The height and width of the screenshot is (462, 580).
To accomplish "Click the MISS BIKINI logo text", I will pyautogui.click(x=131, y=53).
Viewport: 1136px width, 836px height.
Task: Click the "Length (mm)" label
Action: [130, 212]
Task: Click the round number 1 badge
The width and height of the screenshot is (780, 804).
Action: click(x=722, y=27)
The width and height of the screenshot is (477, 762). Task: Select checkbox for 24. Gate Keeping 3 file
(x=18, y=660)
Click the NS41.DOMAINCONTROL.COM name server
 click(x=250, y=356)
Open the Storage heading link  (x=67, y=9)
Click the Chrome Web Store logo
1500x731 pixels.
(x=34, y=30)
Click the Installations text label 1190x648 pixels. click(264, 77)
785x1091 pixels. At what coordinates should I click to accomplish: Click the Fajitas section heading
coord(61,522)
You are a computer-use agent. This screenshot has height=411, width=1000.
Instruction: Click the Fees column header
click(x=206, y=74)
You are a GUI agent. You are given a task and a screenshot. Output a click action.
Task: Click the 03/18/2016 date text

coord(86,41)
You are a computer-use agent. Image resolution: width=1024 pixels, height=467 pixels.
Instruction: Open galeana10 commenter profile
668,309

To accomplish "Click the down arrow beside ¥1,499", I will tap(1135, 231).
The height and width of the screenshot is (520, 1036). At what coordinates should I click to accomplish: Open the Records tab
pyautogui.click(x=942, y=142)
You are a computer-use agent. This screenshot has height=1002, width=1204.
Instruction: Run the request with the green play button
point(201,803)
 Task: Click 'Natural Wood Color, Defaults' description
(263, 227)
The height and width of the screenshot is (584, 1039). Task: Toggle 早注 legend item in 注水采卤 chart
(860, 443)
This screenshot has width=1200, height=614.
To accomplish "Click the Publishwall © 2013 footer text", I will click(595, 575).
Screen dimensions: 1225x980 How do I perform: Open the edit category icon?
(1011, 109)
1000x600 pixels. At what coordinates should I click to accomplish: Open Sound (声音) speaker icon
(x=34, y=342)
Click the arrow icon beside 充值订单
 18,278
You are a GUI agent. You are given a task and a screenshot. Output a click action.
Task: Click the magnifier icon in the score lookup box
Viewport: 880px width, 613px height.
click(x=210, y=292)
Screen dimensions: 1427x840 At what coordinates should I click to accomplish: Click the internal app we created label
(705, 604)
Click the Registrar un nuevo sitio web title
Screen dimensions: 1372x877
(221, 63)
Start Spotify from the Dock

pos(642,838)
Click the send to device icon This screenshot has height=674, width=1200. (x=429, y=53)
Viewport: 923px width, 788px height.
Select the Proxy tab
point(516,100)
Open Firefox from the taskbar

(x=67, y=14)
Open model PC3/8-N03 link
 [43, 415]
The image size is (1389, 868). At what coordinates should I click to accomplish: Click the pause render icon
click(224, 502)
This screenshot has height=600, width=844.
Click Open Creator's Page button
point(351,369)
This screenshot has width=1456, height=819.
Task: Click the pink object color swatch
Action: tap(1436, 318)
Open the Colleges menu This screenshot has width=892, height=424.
+++++
> Task description: Copy out the rows between the line holding "The width and height of the screenshot is (477, 762)." and the line holding "will click(595, 575).", inclusive, and add -62 to every coordinate value in the answers.

> Response for this exercise:
The width and height of the screenshot is (477, 762). Task: Select checkbox for 24. Gate Keeping 3 file
(x=-44, y=598)
Click the NS41.DOMAINCONTROL.COM name server
 click(x=188, y=294)
Open the Storage heading link  (x=5, y=-53)
Click the Chrome Web Store logo
1500x731 pixels.
(x=-28, y=-32)
Click the Installations text label 1190x648 pixels. click(202, 15)
785x1091 pixels. At what coordinates should I click to accomplish: Click the Fajitas section heading
coord(-1,460)
You are a computer-use agent. This screenshot has height=411, width=1000.
Instruction: Click the Fees column header
click(x=144, y=12)
You are a GUI agent. You are given a task and a screenshot. Output a click action.
Task: Click the 03/18/2016 date text

coord(24,-21)
You are a computer-use agent. Image resolution: width=1024 pixels, height=467 pixels.
Instruction: Open galeana10 commenter profile
606,247

To accomplish "Click the down arrow beside ¥1,499", I will tap(1073, 169).
The height and width of the screenshot is (520, 1036). At what coordinates should I click to accomplish: Open the Records tab
pyautogui.click(x=880, y=80)
You are a computer-use agent. This screenshot has height=1002, width=1204.
Instruction: Run the request with the green play button
point(139,741)
 Task: Click 'Natural Wood Color, Defaults' description
(201, 165)
The height and width of the screenshot is (584, 1039). Task: Toggle 早注 legend item in 注水采卤 chart
(798, 381)
This screenshot has width=1200, height=614.
To accomplish "Click the Publishwall © 2013 footer text", I will click(533, 513).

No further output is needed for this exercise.